(Exercise materials)

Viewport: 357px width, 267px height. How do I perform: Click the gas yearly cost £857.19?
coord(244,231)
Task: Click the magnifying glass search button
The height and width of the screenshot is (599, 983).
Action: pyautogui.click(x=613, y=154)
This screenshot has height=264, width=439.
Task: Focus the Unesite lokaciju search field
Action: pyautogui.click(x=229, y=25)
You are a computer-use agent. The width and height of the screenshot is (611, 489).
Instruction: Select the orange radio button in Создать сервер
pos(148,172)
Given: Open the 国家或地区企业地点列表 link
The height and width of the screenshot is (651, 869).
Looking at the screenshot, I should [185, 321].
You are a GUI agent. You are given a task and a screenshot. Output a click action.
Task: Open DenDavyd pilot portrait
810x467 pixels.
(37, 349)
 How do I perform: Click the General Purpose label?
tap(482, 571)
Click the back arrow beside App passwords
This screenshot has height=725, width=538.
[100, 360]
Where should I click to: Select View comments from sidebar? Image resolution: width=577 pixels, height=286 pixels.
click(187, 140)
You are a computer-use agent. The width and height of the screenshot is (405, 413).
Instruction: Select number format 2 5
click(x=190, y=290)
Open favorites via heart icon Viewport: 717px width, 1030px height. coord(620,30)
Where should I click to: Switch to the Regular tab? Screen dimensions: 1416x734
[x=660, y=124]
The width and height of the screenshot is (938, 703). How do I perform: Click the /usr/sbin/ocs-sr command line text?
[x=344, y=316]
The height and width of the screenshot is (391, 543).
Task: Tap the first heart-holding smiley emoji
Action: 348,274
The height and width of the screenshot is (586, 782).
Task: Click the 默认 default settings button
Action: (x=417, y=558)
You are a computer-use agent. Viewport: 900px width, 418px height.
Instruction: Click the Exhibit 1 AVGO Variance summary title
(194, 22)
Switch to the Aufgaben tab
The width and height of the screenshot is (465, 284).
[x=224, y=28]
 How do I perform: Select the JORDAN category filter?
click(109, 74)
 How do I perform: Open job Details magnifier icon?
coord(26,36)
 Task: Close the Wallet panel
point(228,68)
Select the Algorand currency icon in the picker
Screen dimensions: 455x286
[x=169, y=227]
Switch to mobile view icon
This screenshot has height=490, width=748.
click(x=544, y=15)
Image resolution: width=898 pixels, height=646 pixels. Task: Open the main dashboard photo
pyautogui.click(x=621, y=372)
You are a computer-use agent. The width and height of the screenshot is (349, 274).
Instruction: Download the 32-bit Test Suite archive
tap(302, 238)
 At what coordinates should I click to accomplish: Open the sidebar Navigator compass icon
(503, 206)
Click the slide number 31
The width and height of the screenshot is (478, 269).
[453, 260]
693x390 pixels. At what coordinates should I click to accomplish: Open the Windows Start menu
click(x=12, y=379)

(End Exercise materials)

◆ The problem ◆
Give again, word for word, the records from their first line to the one with "Given: Open the 国家或地区企业地点列表 link", and leave out all else.

◆ Solution to this exercise ◆
Viewport: 357px width, 267px height. How do I perform: Click the gas yearly cost £857.19?
coord(244,231)
Task: Click the magnifying glass search button
The height and width of the screenshot is (599, 983).
Action: pyautogui.click(x=613, y=154)
This screenshot has height=264, width=439.
Task: Focus the Unesite lokaciju search field
Action: pyautogui.click(x=229, y=25)
You are a computer-use agent. The width and height of the screenshot is (611, 489).
Instruction: Select the orange radio button in Создать сервер
pos(148,172)
Given: Open the 国家或地区企业地点列表 link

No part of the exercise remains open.